* _Required work_
The entries below should be given again exactly, minus their pictures.

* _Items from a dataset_
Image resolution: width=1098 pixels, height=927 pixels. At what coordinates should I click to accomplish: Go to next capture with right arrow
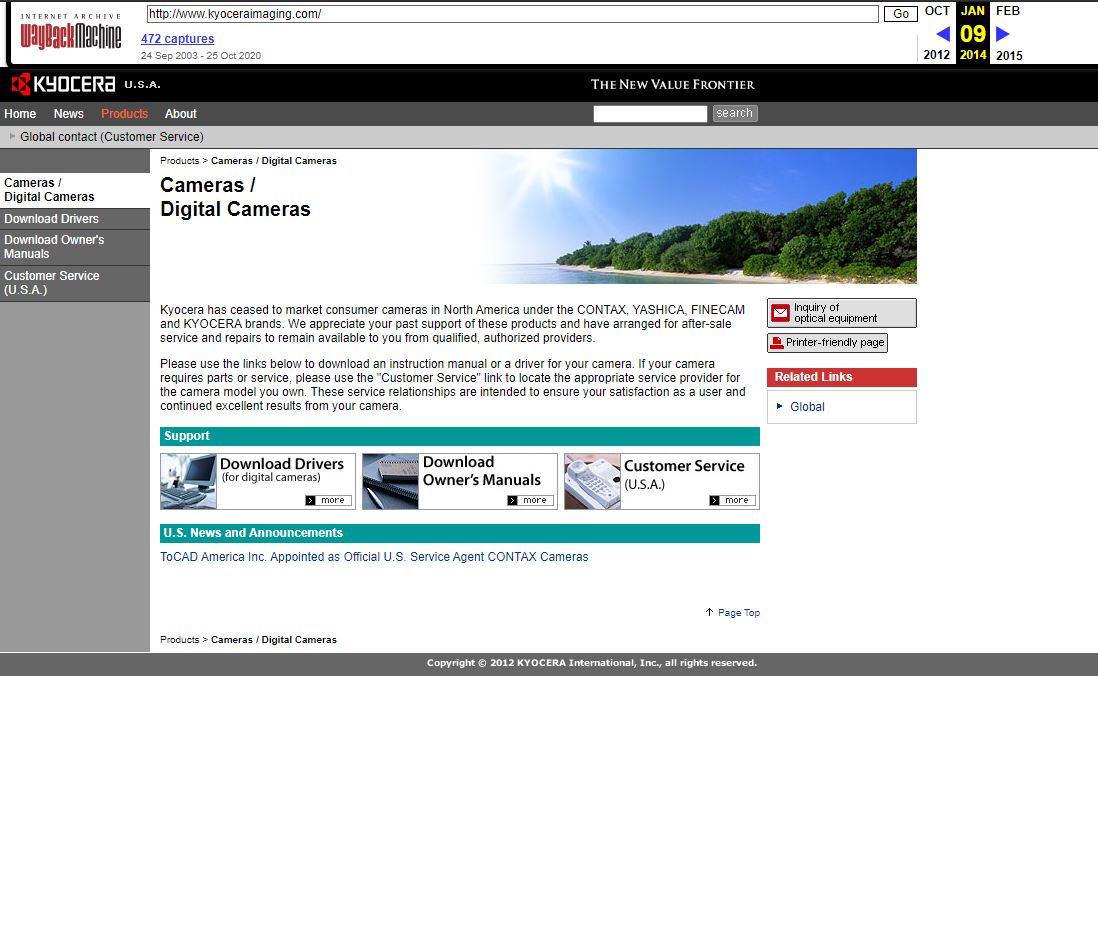pos(1003,34)
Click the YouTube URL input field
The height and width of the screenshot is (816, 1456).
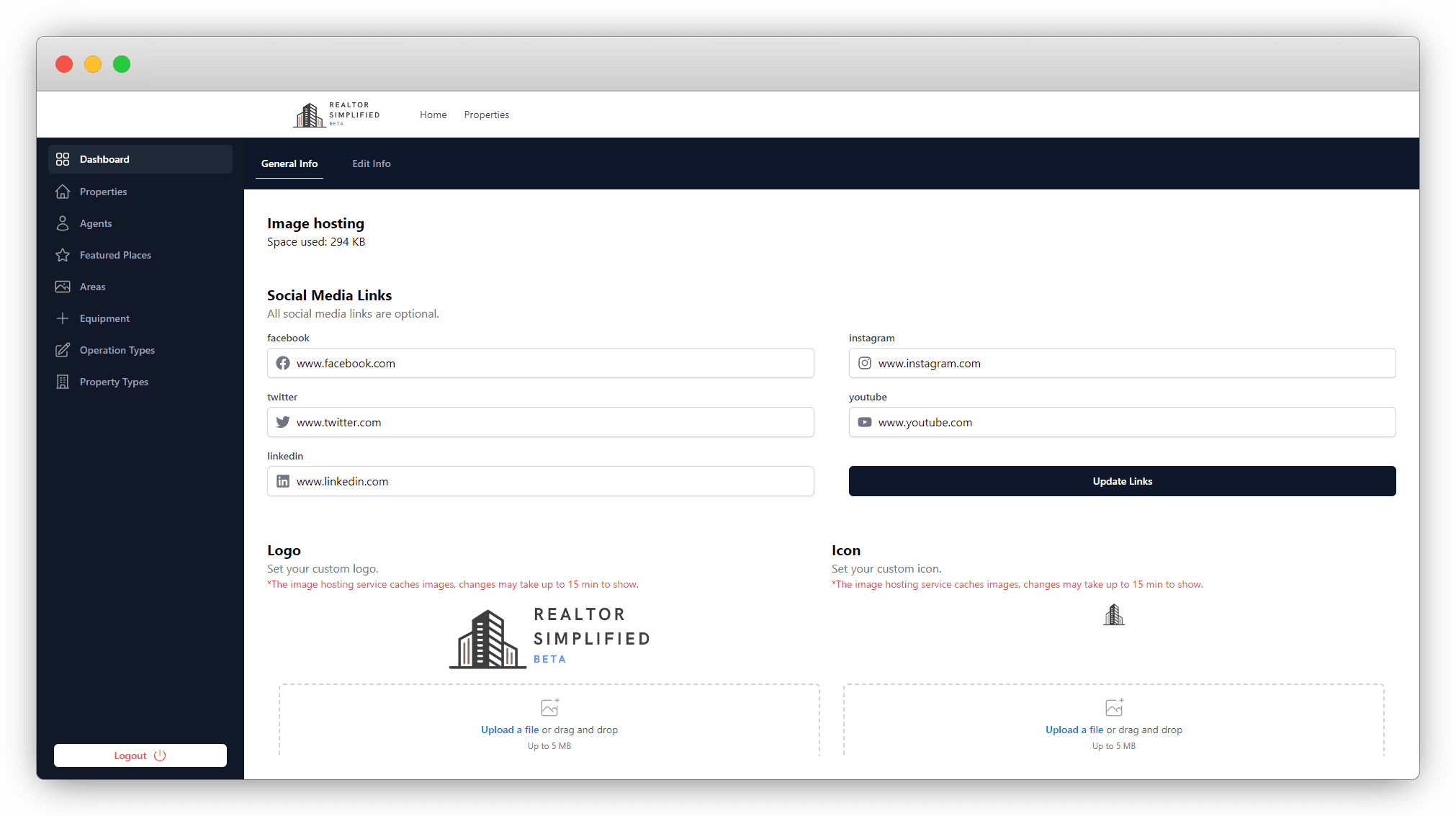click(1122, 422)
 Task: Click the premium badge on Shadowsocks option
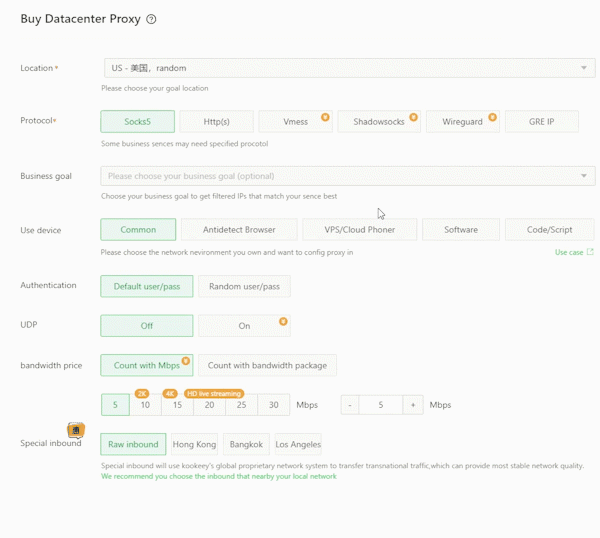point(413,117)
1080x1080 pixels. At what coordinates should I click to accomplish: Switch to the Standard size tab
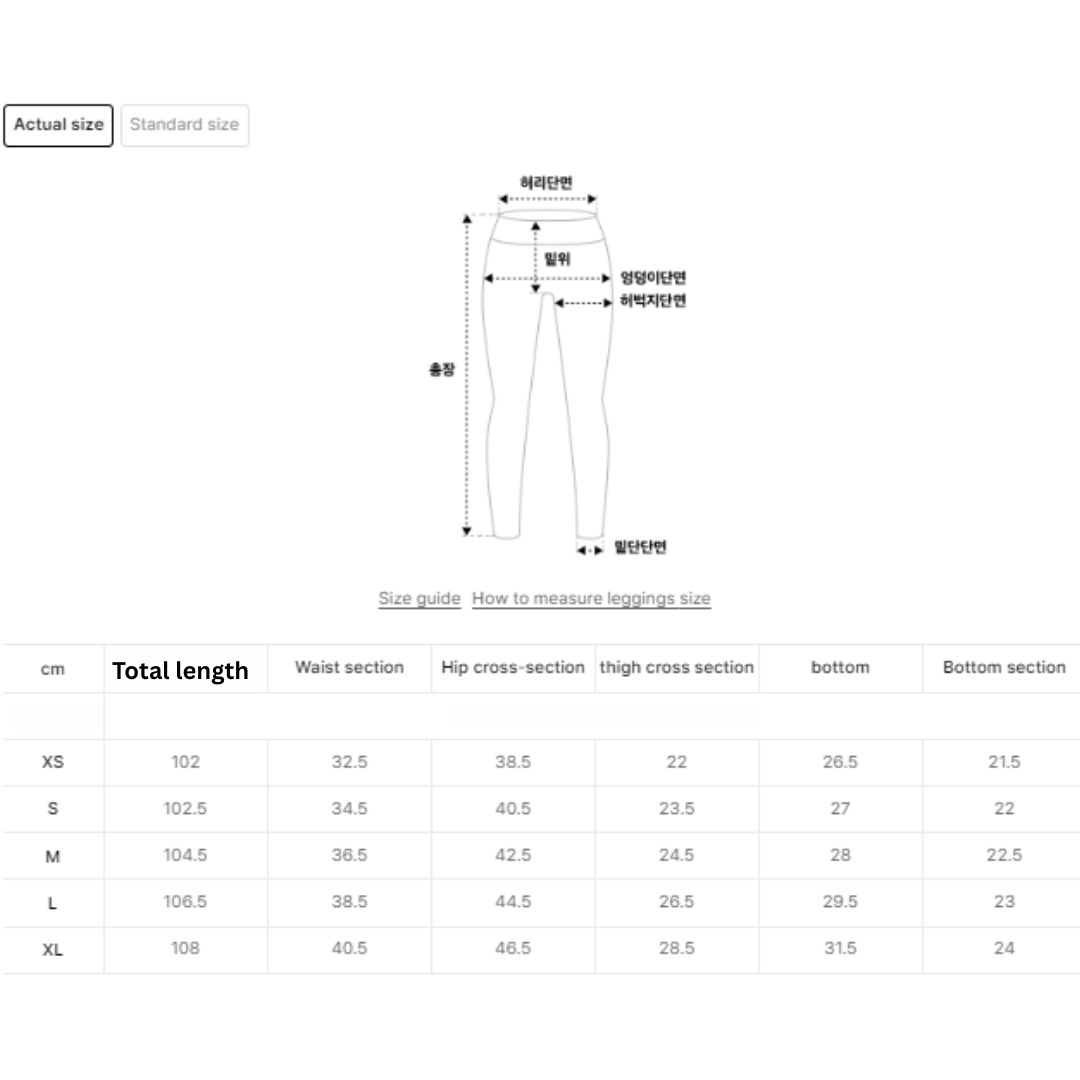click(x=184, y=125)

* _Written response_
Image resolution: width=1098 pixels, height=927 pixels. At what coordinates should I click to accomplish: Go to next capture with right arrow
pos(1003,34)
Click the YouTube URL input field
The height and width of the screenshot is (816, 1456).
click(1122, 422)
 Task: Click the premium badge on Shadowsocks option
point(413,117)
1080x1080 pixels. At what coordinates should I click to accomplish: Switch to the Standard size tab
click(x=184, y=125)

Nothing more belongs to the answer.